(Editor’s note: This is the second in a three-part series based on videos presented about the half-cent sales-tax on the Sartell city website.)
by Dennis Dalman
editor@thenewsleaders.com
Without the regional half-cent sales tax, Sartell’s Pinecone Central Park would not exist.
That is one of the points made by Elizabeth Risinger, Sartell resident; and Brian Dauer, member of the Sartell Economic Development Commission. Both are featured on a video on the Sartell city website about why they consider an extension of the half-cent sales tax important for the city’s residents.
Sartell residents approved a regional half-cent sales tax in 2004. Since then, revenue from the tax to Sartell has been used for a number of projects mentioned by Dauer and Risinger:
• The purchase of former golf-course land that is now Pinecone Regional Park with its baseball-softball fields, soccer fields, all-purpose fields, pavilion, concession stand, music and movie events and cross-country skiing.

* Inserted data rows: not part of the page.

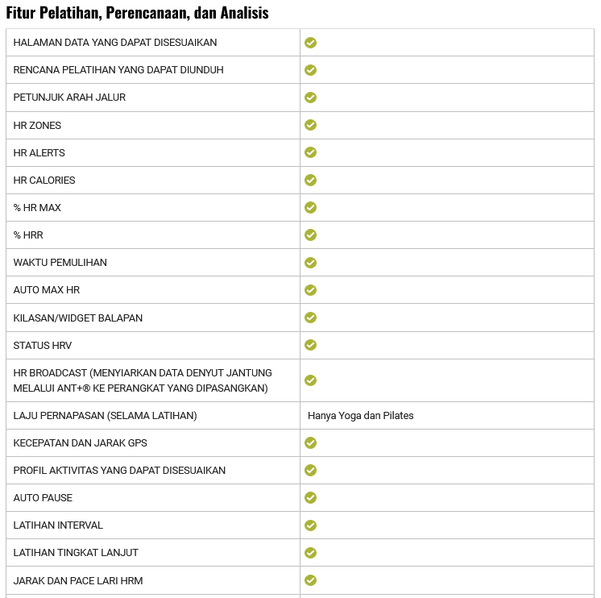This screenshot has height=598, width=601.
Task: Click the LAJU PERNAPASAN (SELAMA LATIHAN) label
Action: point(105,416)
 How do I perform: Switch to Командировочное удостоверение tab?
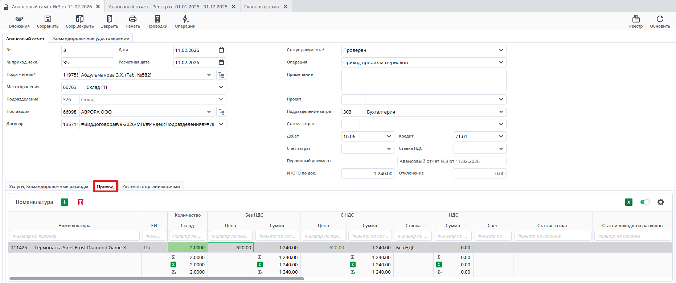(91, 38)
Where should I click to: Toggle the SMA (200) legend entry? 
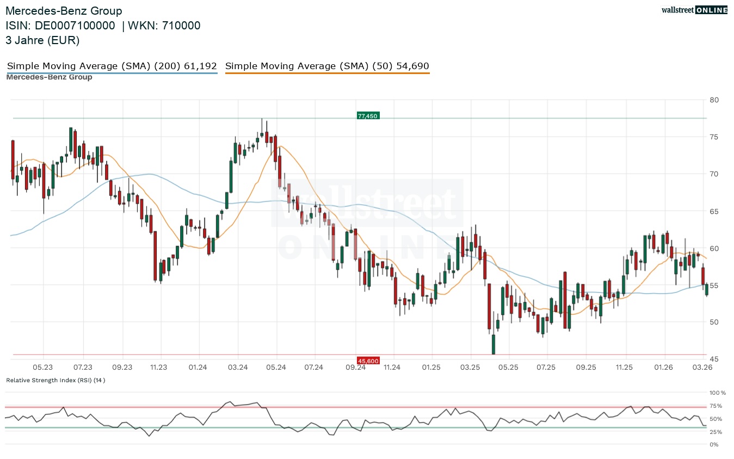click(112, 66)
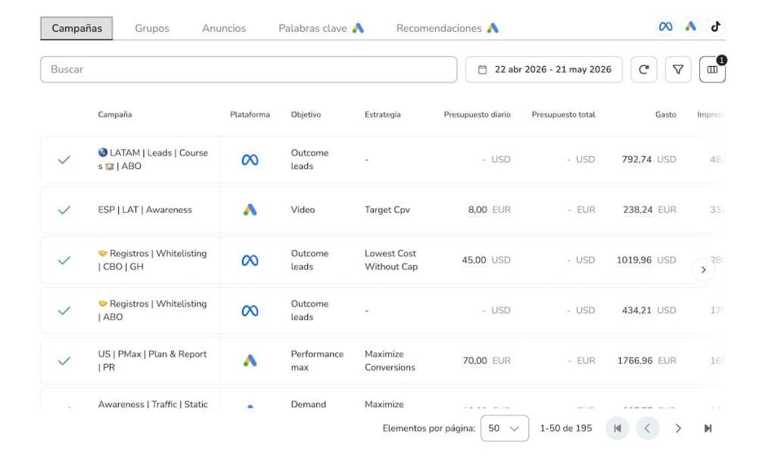Open the Registros Whitelisting CBO GH campaign
775x470 pixels.
[152, 260]
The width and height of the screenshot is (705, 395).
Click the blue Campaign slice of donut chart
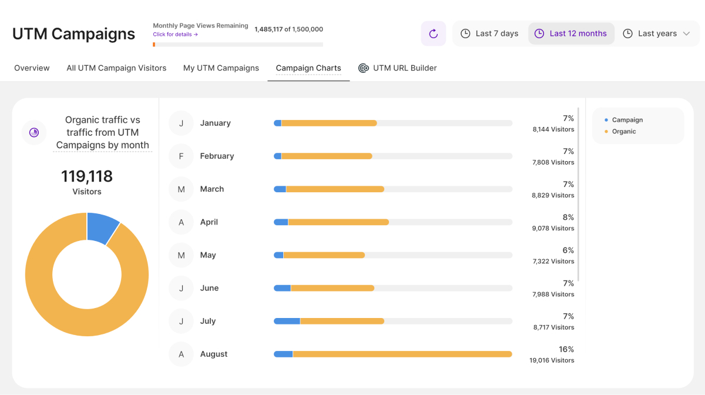101,227
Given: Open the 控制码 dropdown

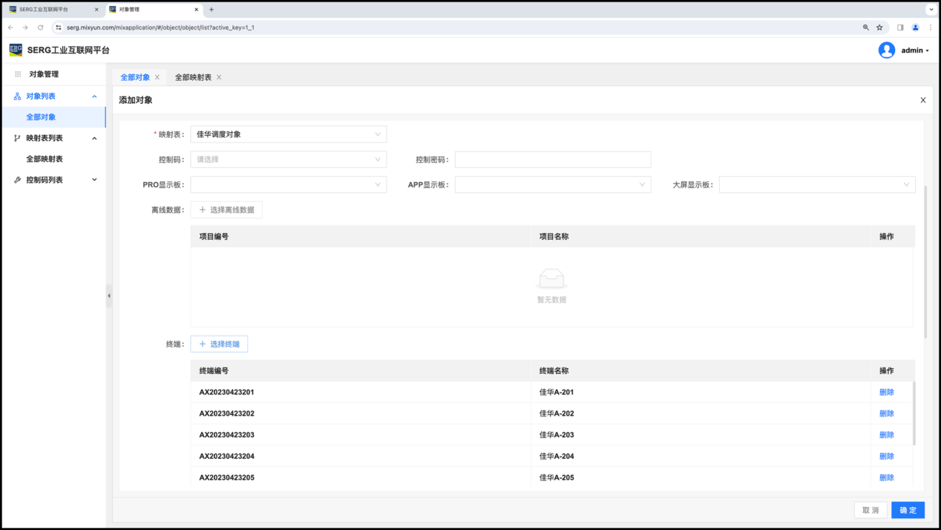Looking at the screenshot, I should 288,160.
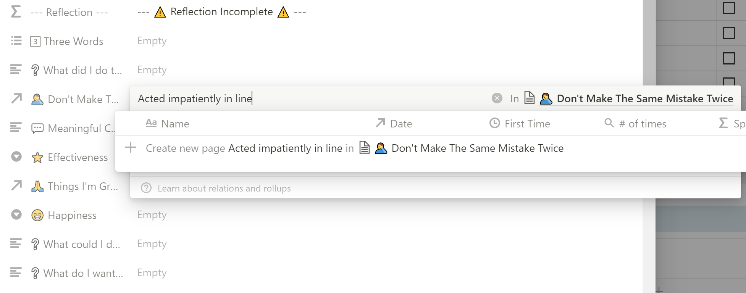The image size is (746, 293).
Task: Tick the second checkbox in right column
Action: [729, 33]
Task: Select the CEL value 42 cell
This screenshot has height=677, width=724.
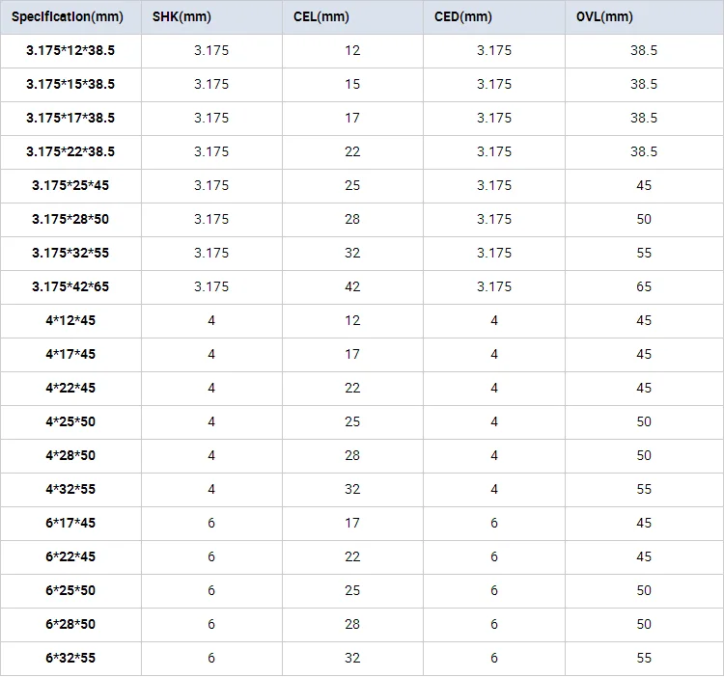Action: [352, 286]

• Road improvements, including at CR 120 and Roberts Road from Pinecone Road to Heritage Drive.
• Trail improvements and connections.
Those are just some of the ways sales-tax money was used by the city for a variety of amenities.
Risinger and Dauer then mentioned how future sales-tax money could be used by Sartell:
• A multi-use community center with maybe even a pool. Other possible amenities to a center could be a senior center, a branch library, a recreation gym and more.
• Much-needed improvements on Pinecone Road, including widening it up to 35th Street N.
Dauer and Risinger also noted part of the regional sales-tax revenues would be used for St. Cloud-based regional uses that would benefit all the six area cities: trail system, aquatic center and airport improvements.
If the sales tax is not approved by voters in Sartell, the city’s residents will have to pay the half-cent tax in cities that do approve it, but Sartell will not get any of the revenue.